## Jobs
1. From the tractor forum thread, list the username of every person who posted in it.
2. Retype the portion of the tractor forum thread starting with "Have you cranked" and going on through "drive or hydro?".

## Selected text
# Tractor not combusting no smoke only turn? Massey Fergson 220



## helpmethispieceof (9 mo ago)

Hey, I'm trying to get my tractor to work again after it has been sitting for a long period of time. The injectors looked clogged and didn't have the tools to open them at the moment so 
I wanted to test if it could combust anything so I put starting fluid in the air filter hole while it was cranking, no combust and ZERO smoke 

Why is nothing combusting? I considered a compression problem but it has a tight spin when the cylinders reach the top


----------



## Bertrrr (Jan 28, 2021)

How long was it sitting ? How was it running before it was parked ? 
Only thing I can think of is compression issue. 
What model tractor and year ? 
Does it spin over fast enough to ignite the fuel ? 
Maybe look at the fuel return line while cranking over and see if there is any return , someone on this site can help but will need more info,


----------



## LouNY (Dec 15, 2016)

With no tractor information it is difficult to provide anything other then general information.
If it's getting fuel it should as least smoke while cranking.
Does it have fuel to the injection pump?
Have you bleed the fuel system?
"The injectors looked clogged" have you pulled an injector?
Have you cranked it over with a fuel injector line loosened, or with an injector hanging in the air?
How fast is it cranking over?
Is it a gear drive or hydro?
Gear drive can be towed to start if it has fuel to the injectors.


----------

## Data provided
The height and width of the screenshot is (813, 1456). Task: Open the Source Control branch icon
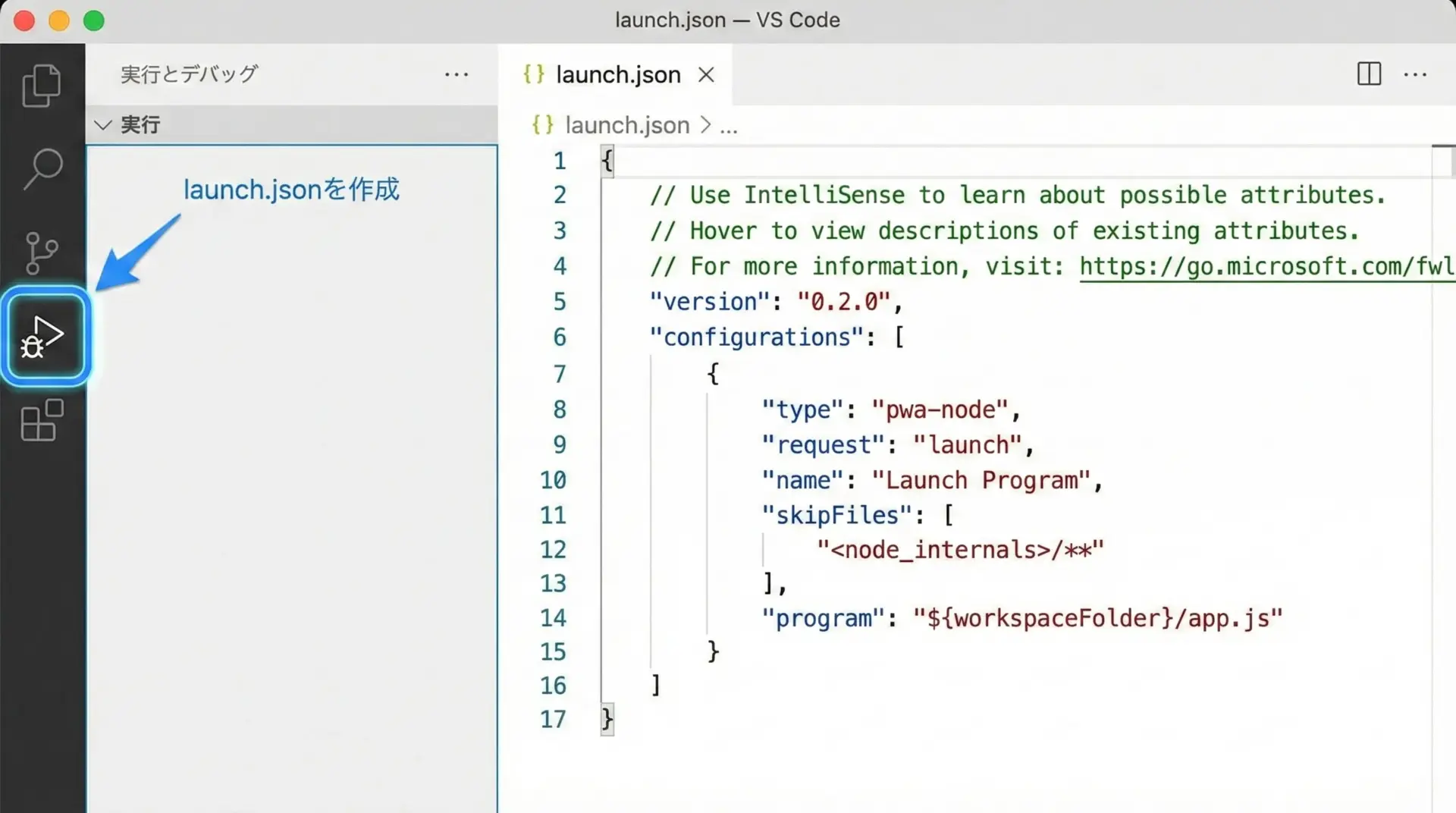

--

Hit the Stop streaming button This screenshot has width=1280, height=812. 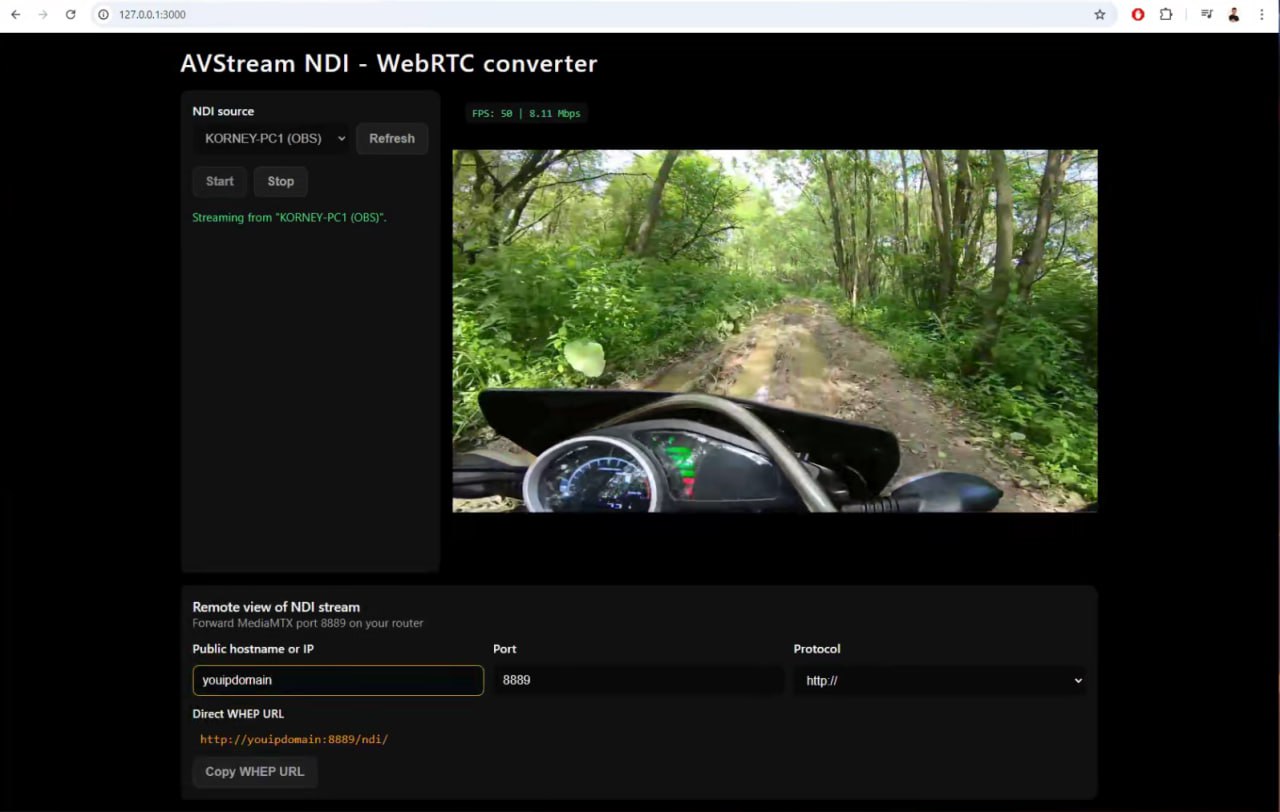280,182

## Task answers
1.
helpmethispieceof
Bertrrr
LouNY

2.
Have you cranked it over with a fuel injector line loosened, or with an injector hanging in the air?
How fast is it cranking over?
Is it a gear drive or hydro?